Das System der ersten Säule der EU-Subventionen ist krank, ganz klar. Aber wer es ändern will, muss es so tun, dass die Bauern das mitmachen und gestalten können. Im Moment müssen Bauern den Eindruck gewinnen, es gebe auf der einen Seite sie – allein auf dem Acker. Und auf der anderen Seite eine Schar von Daumen-hoch, Daumen-runter Schiedsrichtern, die aber nichts wissen und auch nichts wissen wollen. Was ist das für eine Politik, das fragwürdige Brett, auf dem die Bauern stehen, einfach nur ein Stückchen anzusägen? Statt gemeinsam einen Plan zu entwickeln? Wie soll man das anders verstehen, als dass auf das erste Stückchen bald das nächste folgen wird? Und dann das übernächste? 

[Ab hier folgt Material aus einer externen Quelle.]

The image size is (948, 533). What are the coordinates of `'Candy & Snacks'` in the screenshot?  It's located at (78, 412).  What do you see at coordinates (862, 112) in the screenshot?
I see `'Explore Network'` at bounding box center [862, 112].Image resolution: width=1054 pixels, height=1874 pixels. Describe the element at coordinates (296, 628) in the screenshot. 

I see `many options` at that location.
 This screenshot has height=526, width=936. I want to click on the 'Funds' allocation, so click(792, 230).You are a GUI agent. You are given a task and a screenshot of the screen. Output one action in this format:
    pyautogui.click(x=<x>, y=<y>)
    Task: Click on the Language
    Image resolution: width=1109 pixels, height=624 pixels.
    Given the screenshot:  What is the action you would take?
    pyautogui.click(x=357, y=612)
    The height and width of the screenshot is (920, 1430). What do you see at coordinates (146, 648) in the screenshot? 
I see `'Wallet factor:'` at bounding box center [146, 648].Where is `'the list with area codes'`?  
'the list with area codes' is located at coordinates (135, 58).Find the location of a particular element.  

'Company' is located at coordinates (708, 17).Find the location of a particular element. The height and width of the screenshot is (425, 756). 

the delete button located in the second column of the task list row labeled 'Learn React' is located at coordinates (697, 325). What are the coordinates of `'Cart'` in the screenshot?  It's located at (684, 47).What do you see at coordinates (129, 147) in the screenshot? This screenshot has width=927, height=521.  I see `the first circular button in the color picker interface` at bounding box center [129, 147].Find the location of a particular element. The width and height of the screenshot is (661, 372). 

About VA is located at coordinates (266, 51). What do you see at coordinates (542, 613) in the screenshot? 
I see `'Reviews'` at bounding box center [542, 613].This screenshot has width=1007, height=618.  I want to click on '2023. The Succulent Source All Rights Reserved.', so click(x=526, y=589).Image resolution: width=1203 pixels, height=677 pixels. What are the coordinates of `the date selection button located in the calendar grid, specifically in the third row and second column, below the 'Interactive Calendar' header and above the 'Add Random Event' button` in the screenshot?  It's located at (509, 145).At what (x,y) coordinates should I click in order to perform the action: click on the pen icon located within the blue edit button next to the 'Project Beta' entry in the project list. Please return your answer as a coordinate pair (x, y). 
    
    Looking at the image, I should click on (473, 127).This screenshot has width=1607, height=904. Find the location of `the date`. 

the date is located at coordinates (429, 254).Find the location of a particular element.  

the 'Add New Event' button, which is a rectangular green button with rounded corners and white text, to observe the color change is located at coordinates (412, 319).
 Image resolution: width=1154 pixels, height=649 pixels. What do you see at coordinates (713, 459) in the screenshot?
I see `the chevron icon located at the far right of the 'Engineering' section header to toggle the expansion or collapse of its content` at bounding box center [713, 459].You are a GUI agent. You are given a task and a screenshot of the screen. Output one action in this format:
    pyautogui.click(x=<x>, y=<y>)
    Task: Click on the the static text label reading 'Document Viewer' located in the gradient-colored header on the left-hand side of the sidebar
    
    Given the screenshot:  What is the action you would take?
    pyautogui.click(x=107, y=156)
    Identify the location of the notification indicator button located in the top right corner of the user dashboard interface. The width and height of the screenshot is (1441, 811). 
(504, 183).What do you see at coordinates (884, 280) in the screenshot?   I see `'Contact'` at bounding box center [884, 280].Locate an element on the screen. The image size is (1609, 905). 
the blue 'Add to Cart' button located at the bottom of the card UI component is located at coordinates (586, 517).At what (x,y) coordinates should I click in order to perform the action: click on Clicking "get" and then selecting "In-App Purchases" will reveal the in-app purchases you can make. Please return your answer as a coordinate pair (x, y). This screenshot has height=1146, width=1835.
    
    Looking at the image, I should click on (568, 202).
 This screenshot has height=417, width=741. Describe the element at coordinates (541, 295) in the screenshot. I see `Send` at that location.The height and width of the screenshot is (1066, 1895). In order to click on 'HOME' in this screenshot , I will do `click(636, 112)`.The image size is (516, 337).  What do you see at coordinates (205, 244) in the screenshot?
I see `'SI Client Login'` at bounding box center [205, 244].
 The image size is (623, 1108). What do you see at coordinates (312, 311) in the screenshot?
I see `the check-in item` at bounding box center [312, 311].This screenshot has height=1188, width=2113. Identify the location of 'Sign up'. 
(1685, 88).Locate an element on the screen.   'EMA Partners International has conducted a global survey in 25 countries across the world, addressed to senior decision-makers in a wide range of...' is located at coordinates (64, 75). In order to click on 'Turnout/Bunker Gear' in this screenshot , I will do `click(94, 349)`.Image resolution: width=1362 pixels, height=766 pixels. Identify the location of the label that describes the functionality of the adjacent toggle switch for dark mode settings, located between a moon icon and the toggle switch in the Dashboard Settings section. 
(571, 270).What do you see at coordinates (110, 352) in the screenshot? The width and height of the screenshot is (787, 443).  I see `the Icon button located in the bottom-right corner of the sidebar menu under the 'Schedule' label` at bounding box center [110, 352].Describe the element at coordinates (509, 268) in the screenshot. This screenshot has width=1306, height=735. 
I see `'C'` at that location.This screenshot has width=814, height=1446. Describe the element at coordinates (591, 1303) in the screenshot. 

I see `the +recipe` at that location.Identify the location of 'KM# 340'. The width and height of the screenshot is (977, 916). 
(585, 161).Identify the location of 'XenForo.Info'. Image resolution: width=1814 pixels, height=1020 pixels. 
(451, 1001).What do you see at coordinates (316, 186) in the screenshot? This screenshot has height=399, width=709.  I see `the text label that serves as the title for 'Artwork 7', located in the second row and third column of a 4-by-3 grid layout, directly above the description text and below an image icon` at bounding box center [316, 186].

Das urteilsfreudige Publikum weiß einstweilen aus dem Fernsehen genau, wie viel Prozent des Jahreseinkommens der Landwirte die Subvention der Agrardieselsteuer ausmacht. Und dass die Mehrheit der Bauern auf sie verzichten könnte, ohne unterzugehen. Das stimmt vielleicht sogar. Aber die Bauern sind eben auch nicht blöd. Sie verstehen recht gut, welche Zukunft da auf sie wartet. Nämlich eine ohne sie. 

Denn so schlecht die Direktsubventionen sein mögen, wenn sie wegfallen, ohne dass wirklich tragfähige andere Lösungen gefunden werden, wird es zwischen kleinen bäuerlichen Projekten einerseits und reiner Flächenbewirtschaftung – aber ohne Feldfrüchte – bald nichts mehr geben. Auf der einen Seite Projekteure, die eine Hand voll Ziegen halten und Käse machen, indem sie es irgendwie schaffen, das Ganze als Bildungsprojekt zu verkaufen. Oder Solawis (Solidarische Landwirtschaften), die auf einem Hektar Land Gemüse produzieren, mit dem sie ein städtisches Nischenpublikum beliefern. Und auf der anderen Seite Flächenwirte – Bauern braucht es dann nicht mehr – die Land bewirtschaften, indem sie Photovoltaikanlagen aufstellen. Denn die sind renditeträchtiger als das ganze Zeug, das wächst, im schlechtesten Falle verdorrt oder hin und wieder im Regen ertrinkt. Man braucht auch keinen Agrardiesel dazu. Und wenn es soweit einmal ist, wird nach und nach in Vergessenheit geraten, dass diese Flächen früher mal Felder waren.

Liebe Zuschauer und Zuschauerinnen in euren Wohnzimmern mit euren ganzheitlichen Vorstellungen von einer guten Landwirtschaft. Bevor ihr die großen, hässlichen Traktoren verdammt, besteigt mal einen und guckt euch die Welt von dort aus an. Manches wird nicht ganz so aussehen, wie wir es uns wünschen. Aber vielleicht werden wir das, was wir da jetzt noch sehen, in nicht allzu ferner Zukunft vermissen.